Members of the Arkansas General Assembly arrived at the Capitol Monday without the proper welcome that hastened the lawmakers on their journey into history nearly every odd-numbered year for the last quarter-century. That was a cartoon by George Fisher — in the Arkansas Gazette until 1993 and then the Arkansas Times until his death in 2003 — warning the public of the coming scourge.

Each of the cartoons was a brilliant variation on the same theme, which was that a sitting of the legislature was dangerous to the public welfare. Fisher's parodies grew no kinder as a session progressed and he saw fulfilled his expectation of self-interest, greed and bigotry.
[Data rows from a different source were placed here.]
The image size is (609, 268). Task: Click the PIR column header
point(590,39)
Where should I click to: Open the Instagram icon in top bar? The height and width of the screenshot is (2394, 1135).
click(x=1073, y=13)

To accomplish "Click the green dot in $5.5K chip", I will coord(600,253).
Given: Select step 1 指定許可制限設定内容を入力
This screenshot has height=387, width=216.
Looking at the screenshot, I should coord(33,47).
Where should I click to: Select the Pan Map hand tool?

Only occasionally was the legislature quite as unredeeming as Fisher made it. There actually were a few legislatures marked by modest to remarkable achievement. But Fisher operated from a knowledge of the past, particularly the 1950s and '60s, when the resurgent shibboleths and suspicions that had dogged government from statehood forward guided state policy.

Better than anything else, the history of this lawmaking every two years furnishes an accounting for the condition in which Arkansas has always found itself, which is, relative to other states, poor and ignorant.
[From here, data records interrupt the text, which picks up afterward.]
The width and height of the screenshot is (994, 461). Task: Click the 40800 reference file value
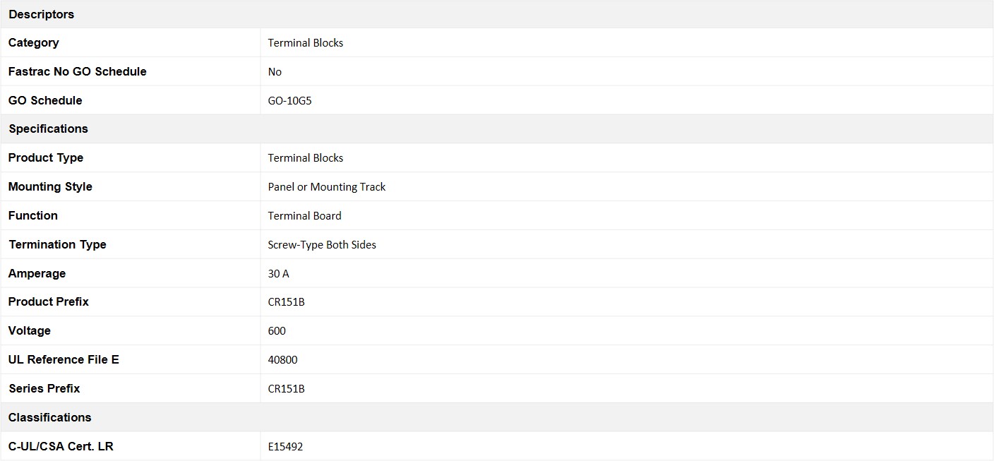[x=282, y=360]
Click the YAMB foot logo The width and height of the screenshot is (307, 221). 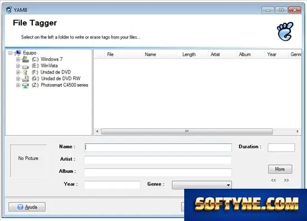[285, 31]
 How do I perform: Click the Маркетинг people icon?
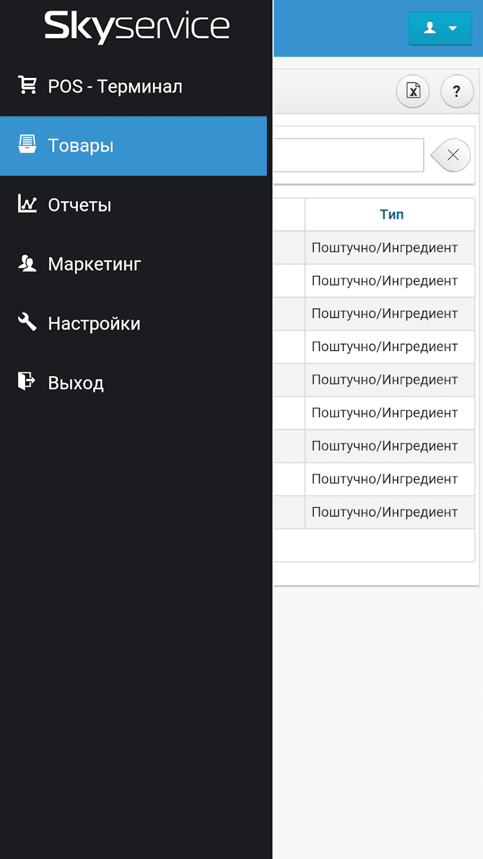(x=27, y=263)
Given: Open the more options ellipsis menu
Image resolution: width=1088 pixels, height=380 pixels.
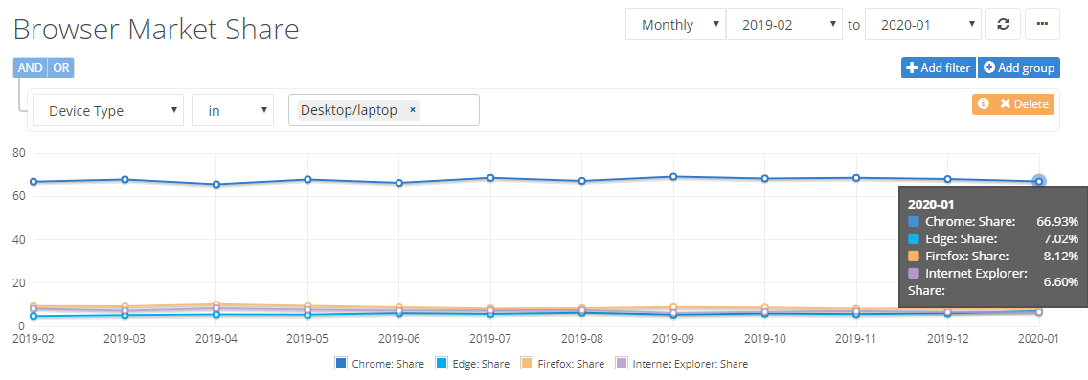Looking at the screenshot, I should click(1041, 24).
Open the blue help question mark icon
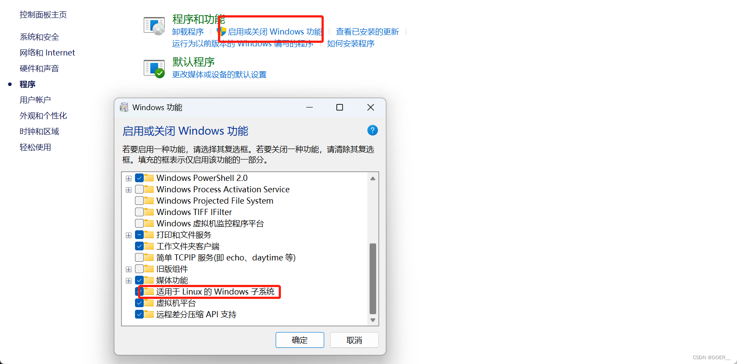 pos(373,130)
Grudgingly, I have to acknowledge that the legislature by fits and starts has gotten a little better almost from the time that Fisher began caricaturing it, and there is some reason to hope that the trend will continue with the 87th. The demographic evidence alone is encouraging. Twenty-three percent of the legislators, an Arkansas record and a share that is higher than all the surrounding states, are women, and 10 percent are African-Americans. Forgive the generality, but women tend to be less anchored in the status quo and African-Americans for sure are.

Every time that the state legislature gathers it has but one overarching purpose, which is to expand the opportunities for people —  as many of the 2.9 million that it can and in whatever ways that the rosy or grim conditions of the time allow. To the extent that the state is poor and backward or advanced, it is a reflection of how faithfully past legislatures, in collaboration with executive leaders, have pursued that goal.
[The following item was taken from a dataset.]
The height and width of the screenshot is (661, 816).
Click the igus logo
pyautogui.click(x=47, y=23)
So what are the prospects that the 87th will enlarge rather than shrink the possibilities of better living? The new speaker of the House of Representatives was encouraging. He said every member ought not to just sit there but try to do something, and his own expectations were to make education more than just adequate and equal, which is the constitutional injunction, expand the state's woeful health-care safety net, create a lottery that will actually help people instead of only exploit them and expand broadband into poor rural areas of the state. If the legislature does all of those things it will have met the historical test.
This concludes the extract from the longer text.